Top of Supplied data

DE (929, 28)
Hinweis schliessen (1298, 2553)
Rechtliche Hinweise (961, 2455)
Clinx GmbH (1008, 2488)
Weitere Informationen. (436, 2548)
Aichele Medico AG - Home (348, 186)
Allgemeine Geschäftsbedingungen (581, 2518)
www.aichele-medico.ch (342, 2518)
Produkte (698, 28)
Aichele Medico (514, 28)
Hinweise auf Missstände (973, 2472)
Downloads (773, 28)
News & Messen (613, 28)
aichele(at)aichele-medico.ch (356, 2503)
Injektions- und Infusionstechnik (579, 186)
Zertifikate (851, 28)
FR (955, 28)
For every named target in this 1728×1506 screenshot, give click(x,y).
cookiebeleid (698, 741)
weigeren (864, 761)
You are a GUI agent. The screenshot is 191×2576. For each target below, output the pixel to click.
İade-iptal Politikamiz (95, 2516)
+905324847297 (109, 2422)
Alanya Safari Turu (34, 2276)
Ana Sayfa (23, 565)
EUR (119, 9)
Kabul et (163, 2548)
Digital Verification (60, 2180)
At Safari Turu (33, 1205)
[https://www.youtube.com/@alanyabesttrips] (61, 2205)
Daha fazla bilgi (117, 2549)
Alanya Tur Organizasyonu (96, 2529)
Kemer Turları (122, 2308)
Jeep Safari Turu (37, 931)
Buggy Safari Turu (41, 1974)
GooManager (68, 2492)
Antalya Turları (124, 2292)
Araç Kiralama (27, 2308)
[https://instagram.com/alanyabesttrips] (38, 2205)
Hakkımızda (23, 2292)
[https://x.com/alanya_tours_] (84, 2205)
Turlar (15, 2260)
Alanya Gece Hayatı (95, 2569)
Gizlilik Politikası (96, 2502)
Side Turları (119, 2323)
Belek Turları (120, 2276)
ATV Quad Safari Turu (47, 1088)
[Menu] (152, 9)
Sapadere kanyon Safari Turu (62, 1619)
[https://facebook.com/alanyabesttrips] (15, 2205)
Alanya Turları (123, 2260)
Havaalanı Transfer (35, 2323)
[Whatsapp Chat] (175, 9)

Bottom of Supplied data

--- Activity ---
Every line above from the line with "Aichele Medico AG - Home (348, 186)" to the line with "weigeren (864, 761)", inclusive, must be returned exactly; no other line belongs in the reply.

--- Solution to the exercise ---
Aichele Medico AG - Home (348, 186)
Allgemeine Geschäftsbedingungen (581, 2518)
www.aichele-medico.ch (342, 2518)
Produkte (698, 28)
Aichele Medico (514, 28)
Hinweise auf Missstände (973, 2472)
Downloads (773, 28)
News & Messen (613, 28)
aichele(at)aichele-medico.ch (356, 2503)
Injektions- und Infusionstechnik (579, 186)
Zertifikate (851, 28)
FR (955, 28)
For every named target in this 1728×1506 screenshot, give click(x,y).
cookiebeleid (698, 741)
weigeren (864, 761)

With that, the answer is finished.